GIVEN RECORDS ->
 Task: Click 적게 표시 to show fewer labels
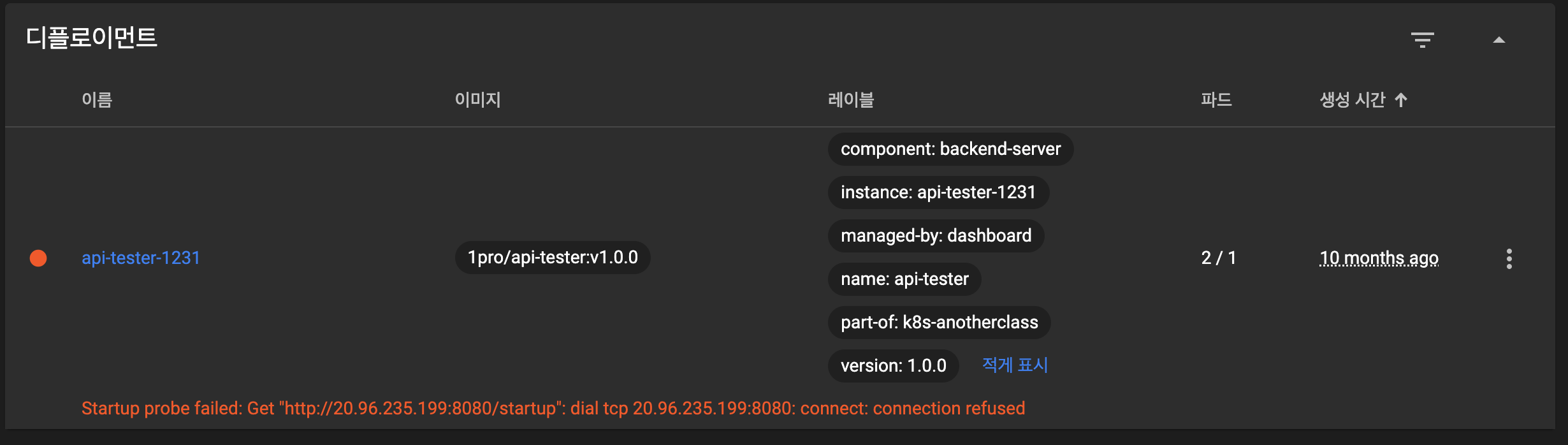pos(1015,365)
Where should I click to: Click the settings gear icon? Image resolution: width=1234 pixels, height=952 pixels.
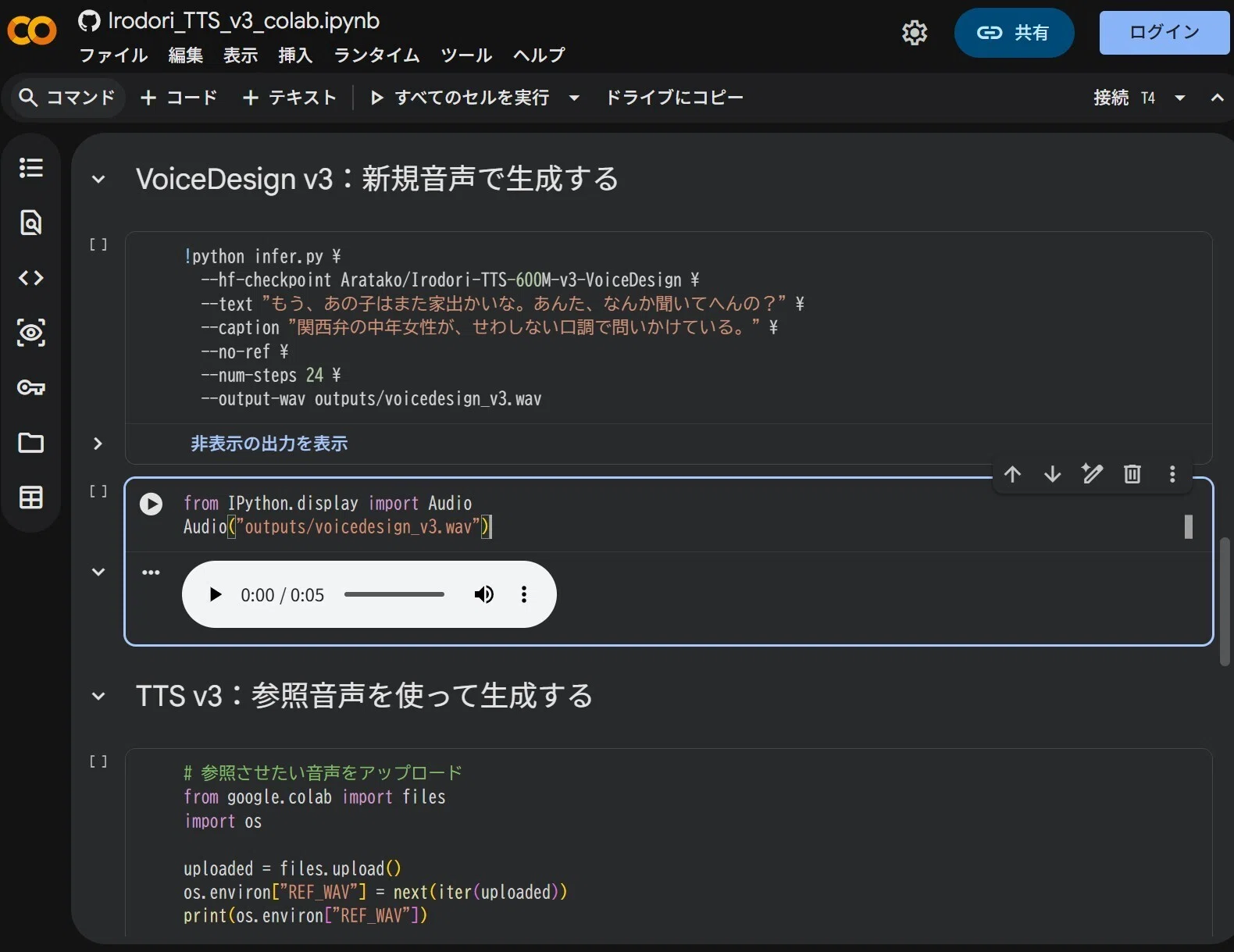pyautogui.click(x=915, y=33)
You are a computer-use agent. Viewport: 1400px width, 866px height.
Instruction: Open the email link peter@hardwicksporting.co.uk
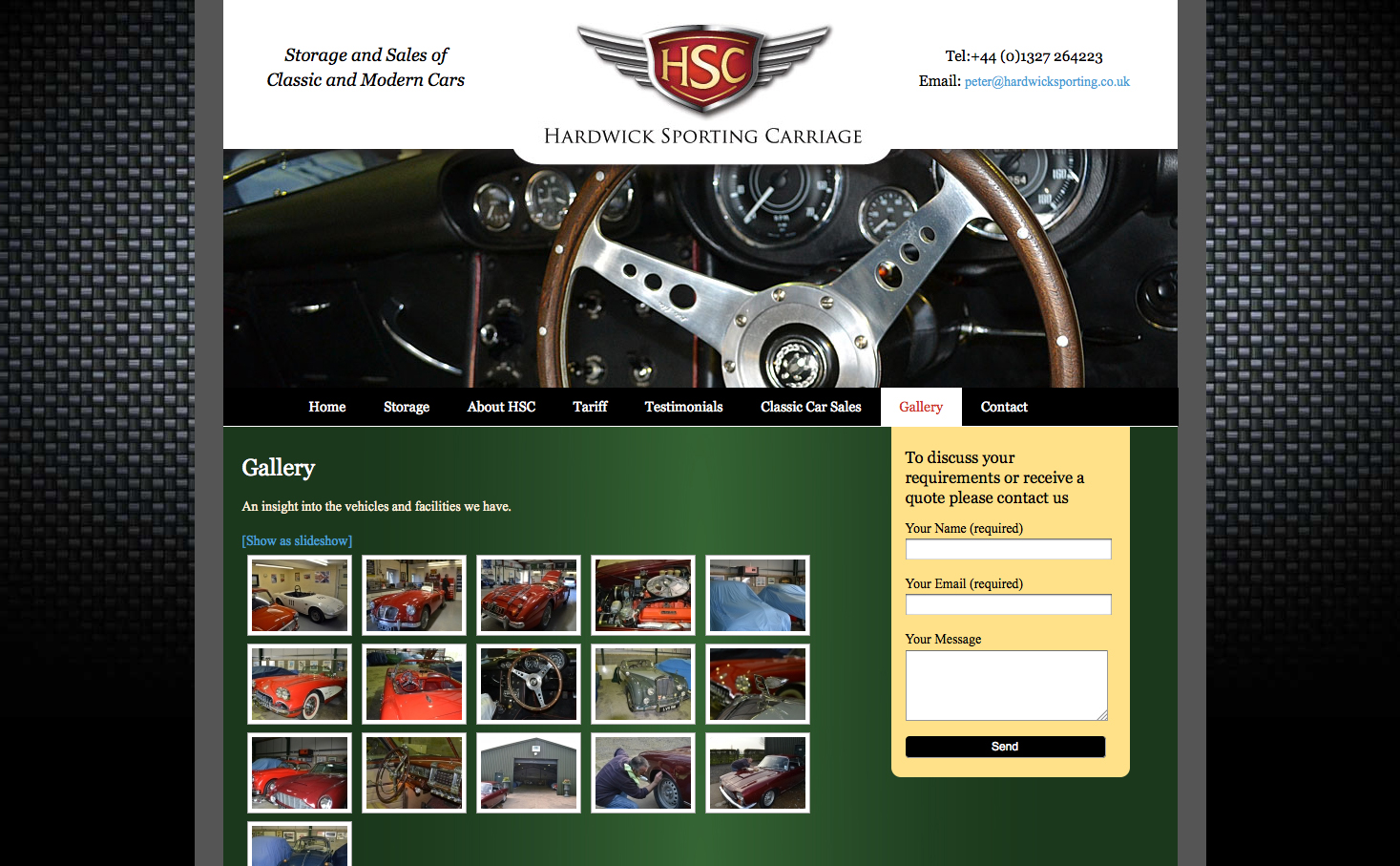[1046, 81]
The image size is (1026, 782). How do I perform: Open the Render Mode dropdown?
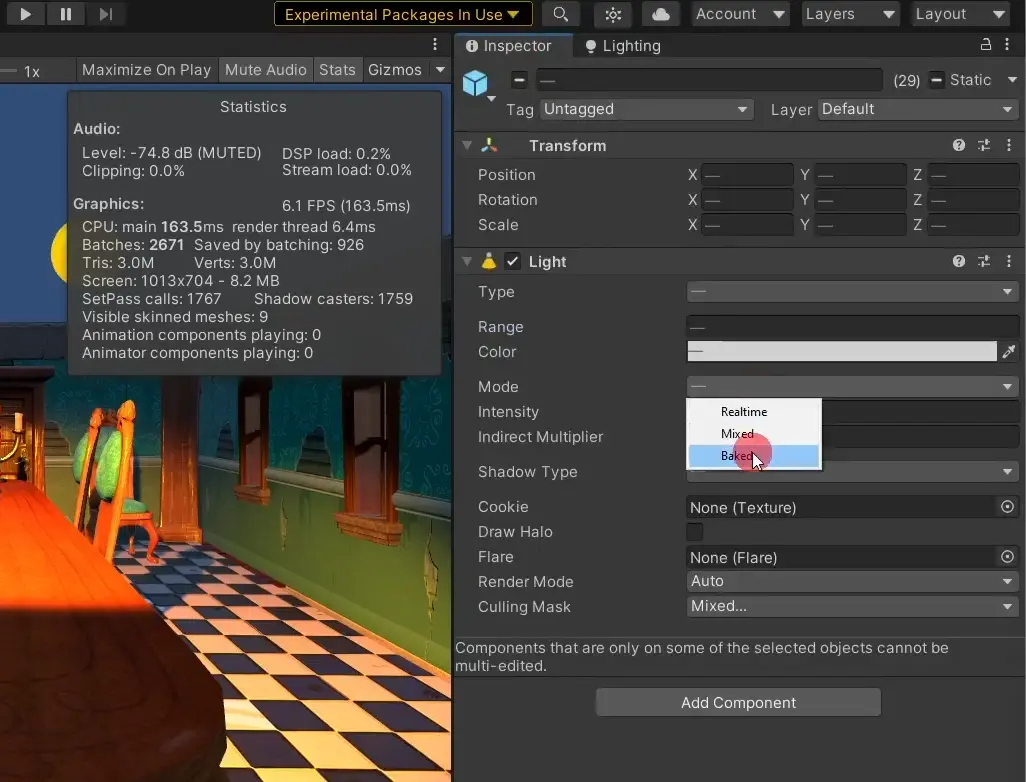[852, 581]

WORK TO COMPLETE ->
Everything above except the pictures needs to be reproduced exactly.

RESULT ->
 Task: Click 적게 표시 to show fewer labels
pos(1015,365)
Where should I click to: Click the settings gear icon? Image resolution: width=1234 pixels, height=952 pixels.
pyautogui.click(x=915, y=33)
You are a computer-use agent. Viewport: 1400px width, 866px height.
Instruction: Open the email link peter@hardwicksporting.co.uk
[1046, 81]
The image size is (1026, 782). How do I perform: Open the Render Mode dropdown?
[852, 581]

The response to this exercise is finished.